Pour les victimes, cette perspective est cruciale. « La vérité, c'est ce que nous cherchons depuis 30 ans », a rappelé un porte-parole des associations de victimes. « Sans justice, il n'y a pas de réparation possible ».
La balle est désormais dans le camp des institutions. Entre reconnaissance symbolique et justice concrète, le chemin sera long. Mais une chose est sûre : les Antilles ne lâcheront pas.
Un scandale qui dépasse les Antilles
Si le chlordécone a surtout frappé la Guadeloupe et la Martinique, ce scandale sanitaire interroge la responsabilité de la France dans son ensemble. Une responsabilité qui s'étend bien au-delà des frontières ultramarines.

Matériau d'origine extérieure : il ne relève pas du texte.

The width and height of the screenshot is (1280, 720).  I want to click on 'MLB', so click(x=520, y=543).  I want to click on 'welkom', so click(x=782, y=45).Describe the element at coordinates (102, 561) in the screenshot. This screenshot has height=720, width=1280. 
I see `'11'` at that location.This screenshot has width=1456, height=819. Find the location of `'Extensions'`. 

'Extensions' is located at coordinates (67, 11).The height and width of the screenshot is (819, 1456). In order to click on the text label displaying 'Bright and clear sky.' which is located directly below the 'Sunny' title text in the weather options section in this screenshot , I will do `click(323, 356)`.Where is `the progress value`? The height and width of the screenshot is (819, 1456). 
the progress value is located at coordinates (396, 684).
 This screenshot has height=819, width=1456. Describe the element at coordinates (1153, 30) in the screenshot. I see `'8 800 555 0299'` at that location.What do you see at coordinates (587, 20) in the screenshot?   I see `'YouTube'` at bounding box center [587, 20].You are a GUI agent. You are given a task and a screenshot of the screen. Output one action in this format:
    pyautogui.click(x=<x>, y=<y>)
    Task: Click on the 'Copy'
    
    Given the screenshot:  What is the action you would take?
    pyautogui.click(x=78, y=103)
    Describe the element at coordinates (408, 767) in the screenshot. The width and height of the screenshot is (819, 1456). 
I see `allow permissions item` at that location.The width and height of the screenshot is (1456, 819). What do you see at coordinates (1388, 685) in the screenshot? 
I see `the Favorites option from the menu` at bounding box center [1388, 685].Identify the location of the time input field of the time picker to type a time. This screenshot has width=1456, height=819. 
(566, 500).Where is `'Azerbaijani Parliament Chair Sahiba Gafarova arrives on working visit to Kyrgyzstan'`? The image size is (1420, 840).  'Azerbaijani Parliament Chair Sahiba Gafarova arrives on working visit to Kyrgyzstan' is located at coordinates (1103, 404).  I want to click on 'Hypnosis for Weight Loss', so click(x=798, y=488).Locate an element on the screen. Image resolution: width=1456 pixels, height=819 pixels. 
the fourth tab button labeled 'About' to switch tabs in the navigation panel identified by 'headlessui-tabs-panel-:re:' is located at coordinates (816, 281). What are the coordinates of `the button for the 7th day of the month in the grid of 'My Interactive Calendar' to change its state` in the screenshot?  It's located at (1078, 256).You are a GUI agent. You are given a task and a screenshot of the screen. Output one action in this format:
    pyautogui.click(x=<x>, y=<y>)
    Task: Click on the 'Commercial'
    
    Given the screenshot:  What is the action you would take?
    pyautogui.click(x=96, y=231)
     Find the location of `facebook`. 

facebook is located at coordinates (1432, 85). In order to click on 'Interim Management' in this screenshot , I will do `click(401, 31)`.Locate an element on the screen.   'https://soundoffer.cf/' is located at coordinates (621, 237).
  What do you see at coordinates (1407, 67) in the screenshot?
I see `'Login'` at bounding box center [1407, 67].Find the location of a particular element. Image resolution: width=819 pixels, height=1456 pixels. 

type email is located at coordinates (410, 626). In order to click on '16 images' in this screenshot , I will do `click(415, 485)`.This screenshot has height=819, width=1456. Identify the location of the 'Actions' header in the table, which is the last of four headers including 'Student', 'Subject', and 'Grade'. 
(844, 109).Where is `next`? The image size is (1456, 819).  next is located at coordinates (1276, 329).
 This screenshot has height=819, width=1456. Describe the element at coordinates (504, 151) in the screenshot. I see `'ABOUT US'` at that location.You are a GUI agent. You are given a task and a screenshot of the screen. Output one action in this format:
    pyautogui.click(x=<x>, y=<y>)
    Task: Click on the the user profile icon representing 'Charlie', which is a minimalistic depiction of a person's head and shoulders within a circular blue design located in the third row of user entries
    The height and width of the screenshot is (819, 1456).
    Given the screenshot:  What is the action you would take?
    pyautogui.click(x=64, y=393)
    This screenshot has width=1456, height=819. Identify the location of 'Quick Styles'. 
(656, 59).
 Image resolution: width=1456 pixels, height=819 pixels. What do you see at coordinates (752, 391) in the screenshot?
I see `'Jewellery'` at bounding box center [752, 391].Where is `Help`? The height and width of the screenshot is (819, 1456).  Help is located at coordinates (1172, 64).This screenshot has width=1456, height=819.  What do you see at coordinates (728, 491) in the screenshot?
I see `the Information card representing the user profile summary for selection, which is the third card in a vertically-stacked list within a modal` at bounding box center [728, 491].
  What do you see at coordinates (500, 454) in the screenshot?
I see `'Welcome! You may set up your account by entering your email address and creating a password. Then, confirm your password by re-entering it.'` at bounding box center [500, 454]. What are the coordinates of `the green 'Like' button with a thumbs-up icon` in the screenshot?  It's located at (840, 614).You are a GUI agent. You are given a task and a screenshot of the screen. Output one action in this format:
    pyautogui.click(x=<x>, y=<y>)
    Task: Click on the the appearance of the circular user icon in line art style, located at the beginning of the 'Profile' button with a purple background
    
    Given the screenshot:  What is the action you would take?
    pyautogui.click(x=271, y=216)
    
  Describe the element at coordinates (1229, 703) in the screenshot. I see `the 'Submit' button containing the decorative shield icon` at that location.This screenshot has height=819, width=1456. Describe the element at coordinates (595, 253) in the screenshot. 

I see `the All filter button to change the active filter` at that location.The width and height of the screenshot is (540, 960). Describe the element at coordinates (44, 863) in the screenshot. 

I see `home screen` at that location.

En Europe, où la France se présente comme un modèle de protection sanitaire et environnementale, comment justifier qu'un pesticide interdit dans l'Union européenne ait été autorisé dans les DOM-TOM ? Une question qui met en lumière les doubles standards de la politique française en matière de santé publique.
Aux États-Unis, pays souvent pointé du doigt pour son laxisme environnemental, le chlordécone a été interdit dès 1976. En France, il a fallu attendre 1993. Un retard de près de deux décennies, qui a coûté cher aux populations antillaises.
Face à ce constat, certains observateurs n'hésitent pas à parler d'écocide ou de crime contre l'humanité. Des termes forts, mais qui reflètent l'ampleur de la catastrophe. Une catastrophe dont les conséquences se feront sentir pendant des générations, alors que la France, elle, tourne la page sans avoir à rendre de comptes complets.La question n'est plus seulement de savoir si l'État reconnaîtra sa responsabilité. Mais aussi si la France sera capable d'assumer les conséquences de ses actes.